Homeless Attorneys Threaten to Sue to Block San Clemente Plan

Homeless Attorneys Threaten to Sue to Block San Clemente Plan

SAN CLEMENTE (CNS) - Attorneys who have sued on behalf of Orange County's homeless to block enforcement of anti-camping ordinances sent a letter to San Clemente officials today objecting to a plan to set up a fenced, outdoor camping area in the seaside city and threatening litigation if the plan goes forward.

The San Clemente City Council on Tuesday voted to set up a designated area for transients in a city yard near Avenida Pico and Avenida Vista Hermosa. City officials want to move the area's transients from the north beach area of the city.
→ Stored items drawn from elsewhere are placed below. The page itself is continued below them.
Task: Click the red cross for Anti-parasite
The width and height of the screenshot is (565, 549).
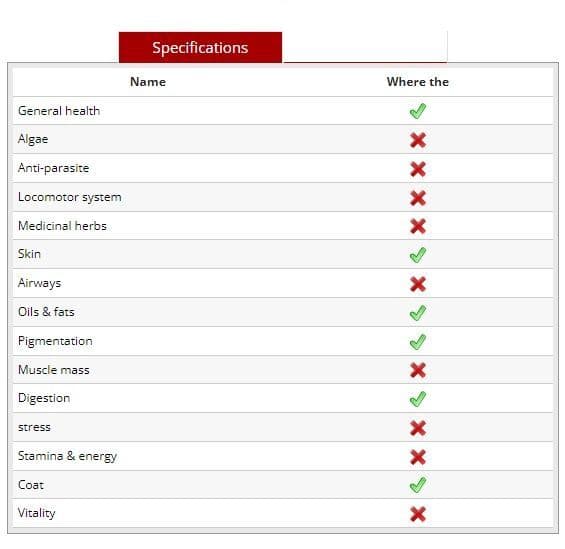Action: click(418, 169)
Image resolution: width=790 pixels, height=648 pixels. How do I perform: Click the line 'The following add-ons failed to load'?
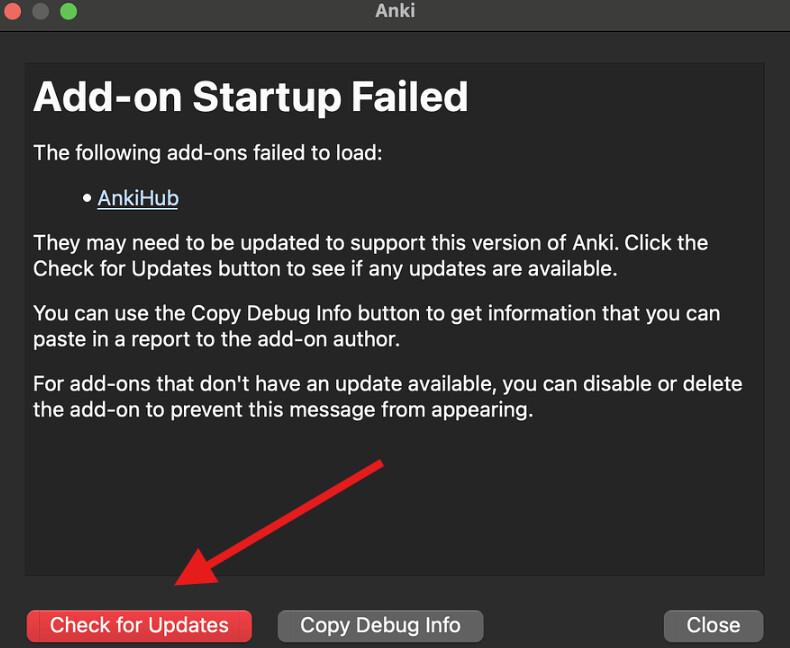click(x=208, y=153)
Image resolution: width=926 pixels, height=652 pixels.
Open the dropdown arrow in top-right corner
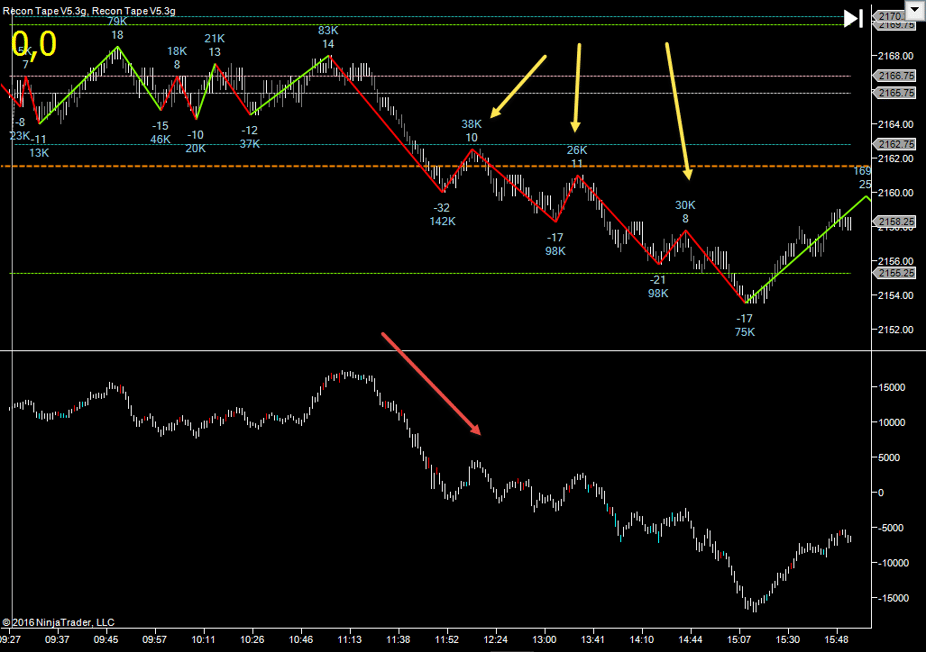914,12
City staff wrote in a report to the council that the city can adopt an emergency ordinance to prohibit transients from camping at the beach. “However, this ban on enforcement does not apply when the city finds that exigent circumstances relating to immediate threats to the public health, safety, and welfare so dictate,” the staff report says. “This ordinance makes such findings.”

City officials said in the staff report that they were “actively working” with county officials “and other stakeholders to develop both temporary and permanent solutions to this regional crisis.” In the meantime, they maintain the city has right to prohibit “sitting, lying, or sleeping outside at particular times or in particular locations” and to “designate certain public property for camping in order to protect the public health, safety and welfare of homeless persons and the general public welfare.”
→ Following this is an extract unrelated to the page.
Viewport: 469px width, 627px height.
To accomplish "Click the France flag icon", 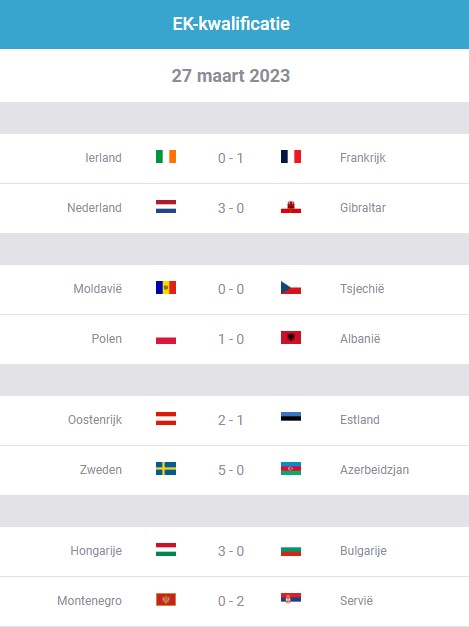I will click(x=291, y=156).
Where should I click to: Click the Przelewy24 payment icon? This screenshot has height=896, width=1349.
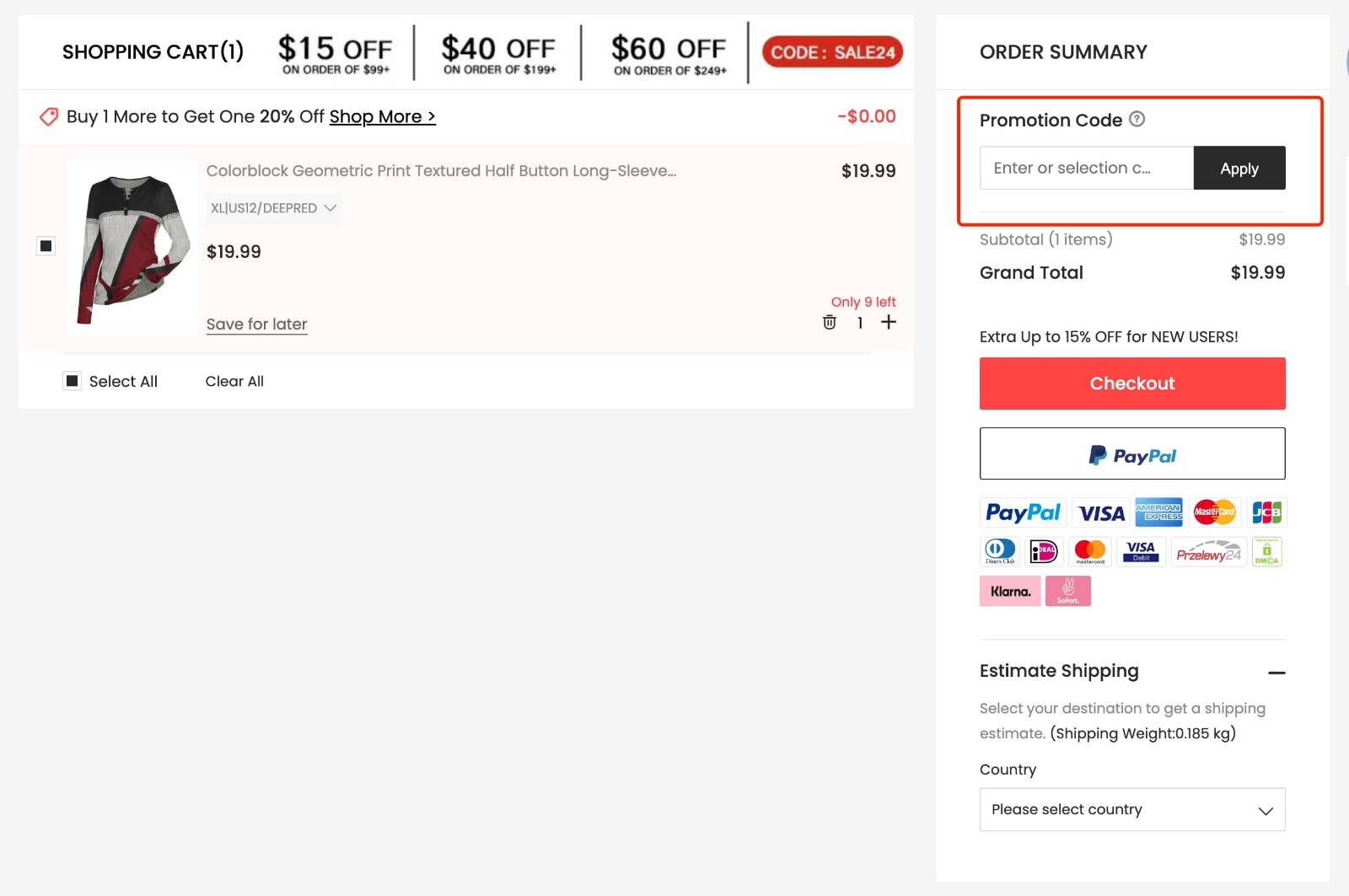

The attorneys for the homeless say the city is mistaken, citing a 9th Circuit Court of Appeals ruling that prohibits the enforcement of anti-camping ordinances unless municipal officials can establish they have provided adequate shelter space as an alternative.
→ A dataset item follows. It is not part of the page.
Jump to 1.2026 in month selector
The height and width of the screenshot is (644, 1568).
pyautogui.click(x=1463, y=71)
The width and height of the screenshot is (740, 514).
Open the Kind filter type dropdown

Attorneys Carol Sobel, Brooke Weitzman and Catherine Sweetser, who represent the homeless in the Orange County federal litigation before U.S. District Judge David O. Carter, penned the letter objecting to the plan to move transients “to a fenced parking lot that will be subject to monitoring and security.”

They said city officials have mistakenly interpreted the 9th Circuit ruling and deliberately “misquoted” part of it to avoid providing “indoor” shelter.

“The city may not avoid the requirement of adequate indoor shelter,” their letter says. “If the city enforces its urgent ordinance, it will violate the Eighth Amendment under (the recent federal appellate ruling).”

The attorneys noted that the city failed to pass an emergency shelter ordinance earlier that would have allowed it to qualify for “considerable funds” through Homeless Emergency Aid Program grants.

“The city also has an offer of nearly $1 million from the Emergency Shelter Coalition,” the attorneys' letter says. “In any event, a defense of indigency will not excuse the city from the obligation to comply with the law in this instance.”

The attorneys said the city's plan “replicates the inhumane camps now holding refugees and asylum seekers along the southern border of the United States. Unsheltered individuals are not criminals. The city is not even willing to provide basic shelters for individuals at this location.”

They said the lot has a “gravel base” that will make the land hot during the summer and provide no shade, and argued that confining transients to a fenced area with security would be a Fourth Amendment violation.

Messages left with city officials were not immediately returned.